Я даже привстала, опираясь на локоть, и сняла темные очки.
– С чего это ты?
– Мне бы спокойней было…
Я облегченно откинулась назад.
– Найди мне в Англии какого-нибудь респектабельного джентльмена, лучше, конечно, лорда. О, слушай. Там же специально для меня жених образовался: наследный принц Уэльский. Со временем стану английской королевой, поди-ка плохо.
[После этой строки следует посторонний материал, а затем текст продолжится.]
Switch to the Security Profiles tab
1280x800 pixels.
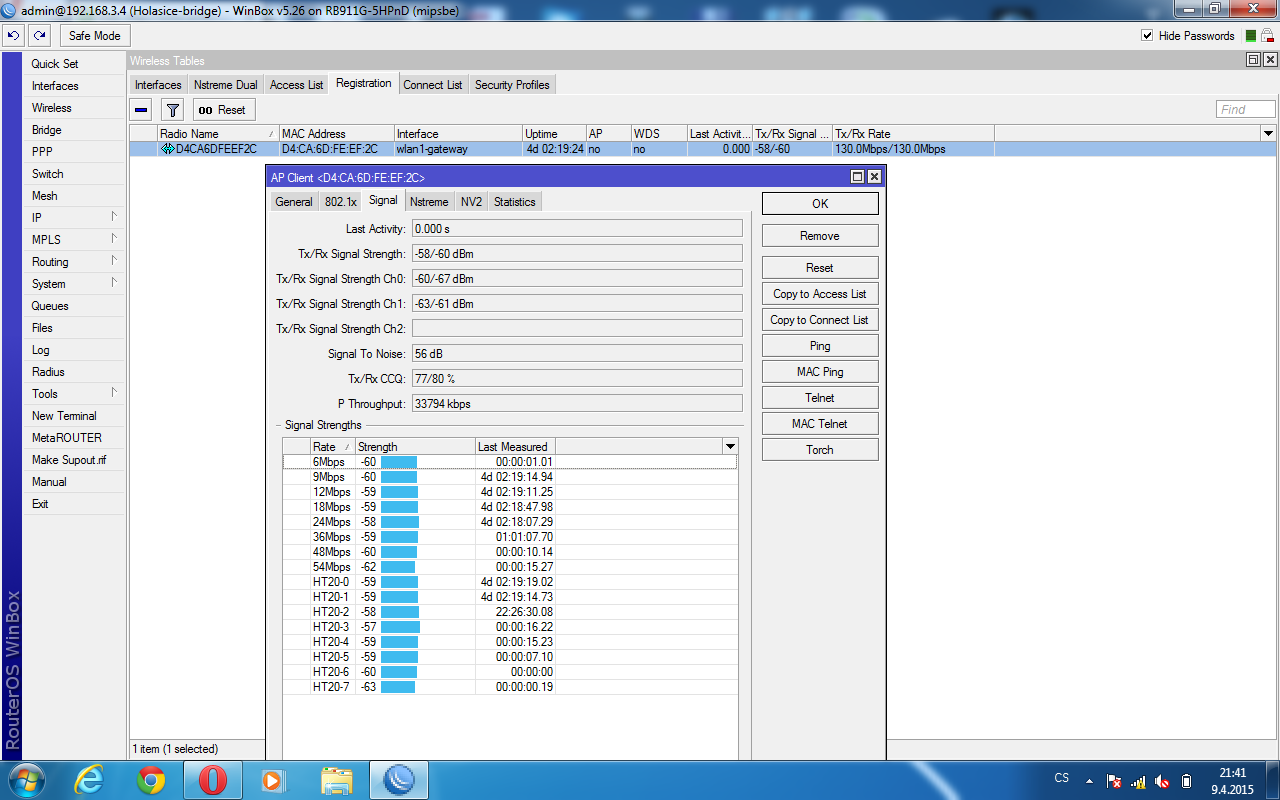pos(512,85)
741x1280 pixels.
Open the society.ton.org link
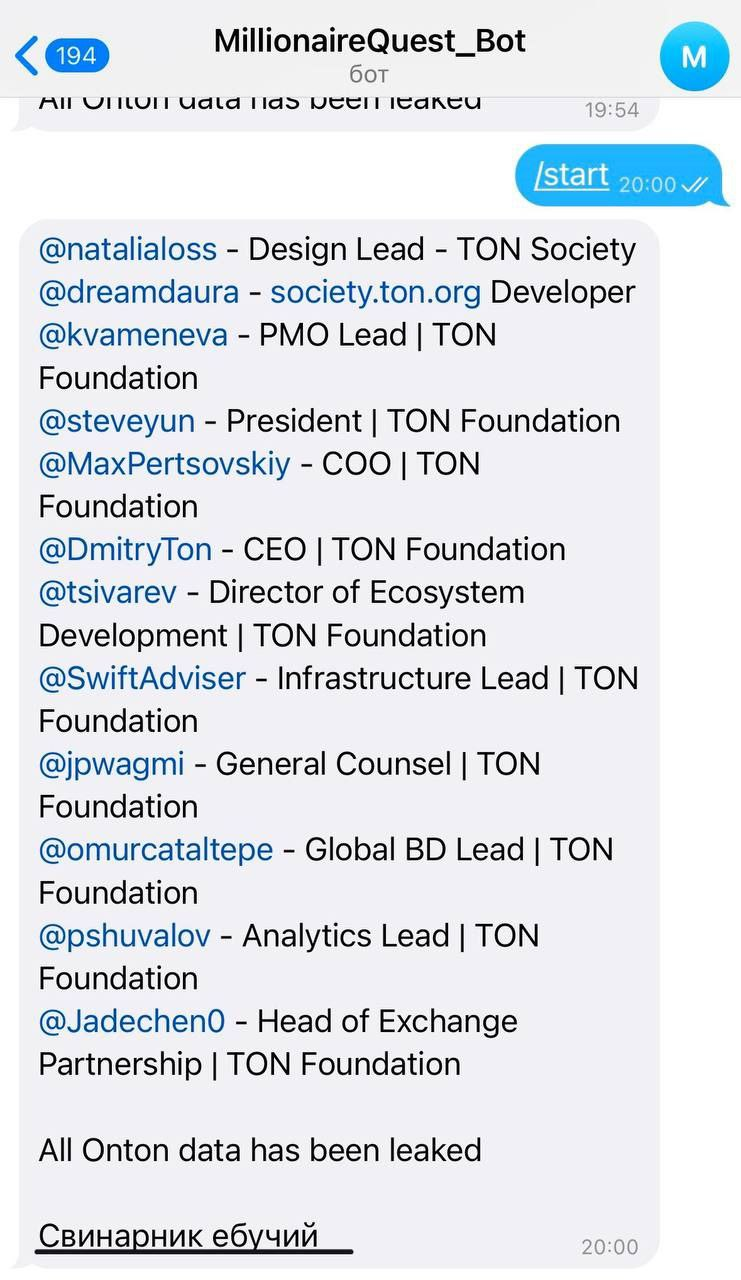point(375,292)
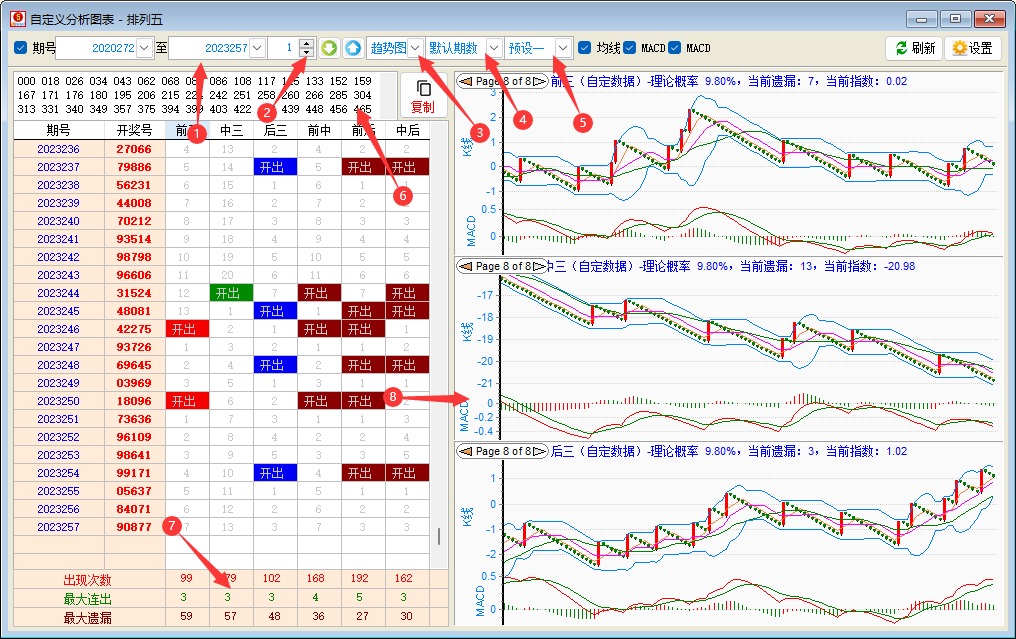Select the 中后 column header
This screenshot has height=639, width=1016.
[x=407, y=130]

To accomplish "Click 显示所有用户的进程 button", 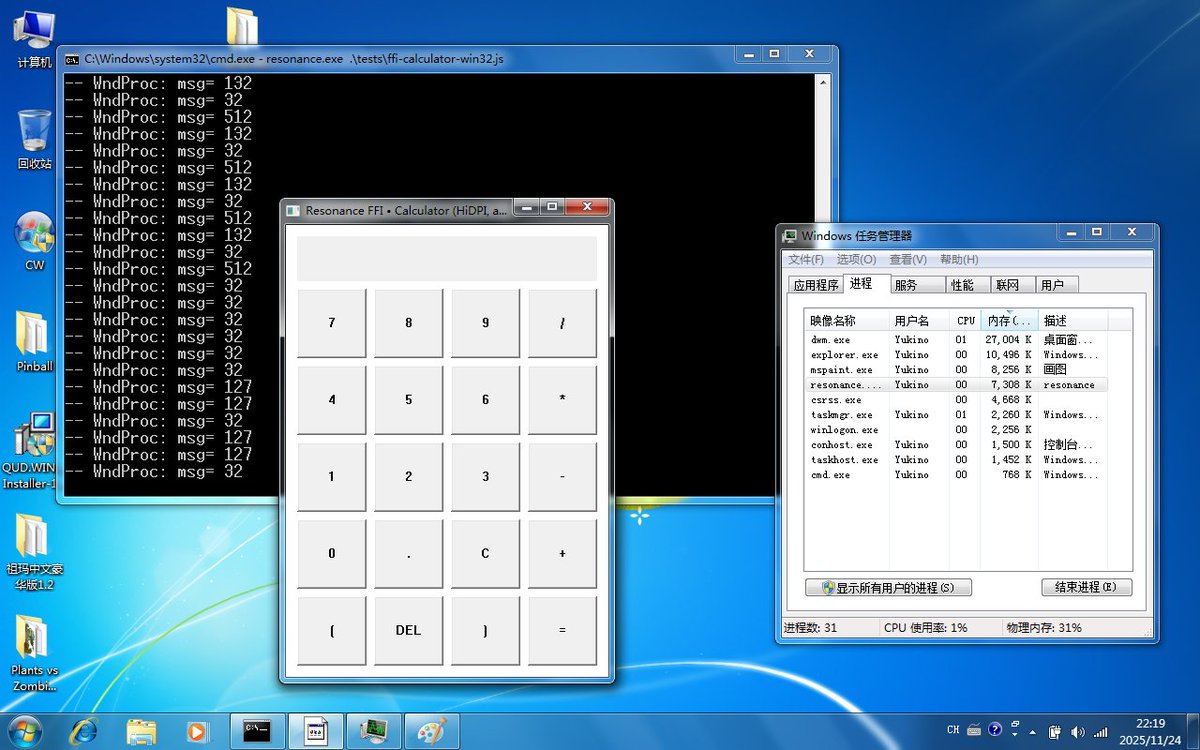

– Все шутишь, – укоризненно сказал Алешка, – а я серьезно. Может, к отцу вернешься?
– А его ты спросил? Это во-первых. А во-вторых, я лично это сделала бы лишь под общим глубоким наркозом. Второй раз на те же самые грабли… все Алька, закрыли тему. Я не Гертруда Датская, чтобы выходить замуж, когда «целы башмаки, в которых гроб она сопровождала, в слезах, как Ниобея…» В монахини я не собираюсь, успокойся. И одна не буду: есть тетя Марина и дядя Володя, есть тетя Галя и дядя Слава. Есть работа. Успокойся, малыш, я женщина сильная, справлюсь.
Сына я, может быть, и успокоила. А вот сама часть с таким трудом обретенного спокойствия утратила. Конечно, здесь, в этой сказке, окруженная заботой, я была спокойна. Все казалось простым и ясным. А потом?
И тут я вспомнила, что у меня есть приятельница, с которой мы, правда, общаемся в основном по телефону, но довольно часто. Зовут ее Алиса, а прозвище у нее – Таросская. Отчасти по аналогии с Дульциней Тобосской, но в основном потому, что она гадала на картах Таро. Говорят, мастерски, хотя самой увидеть ее искусство не довелось, как-то ни к чему было. Почему бы мне после Алешкиного отъезда не навестить ее? Суеверие суеверием, но…
В конце концов, я хоть и сильная, но всего-навсего слабая, доверчивая женщина.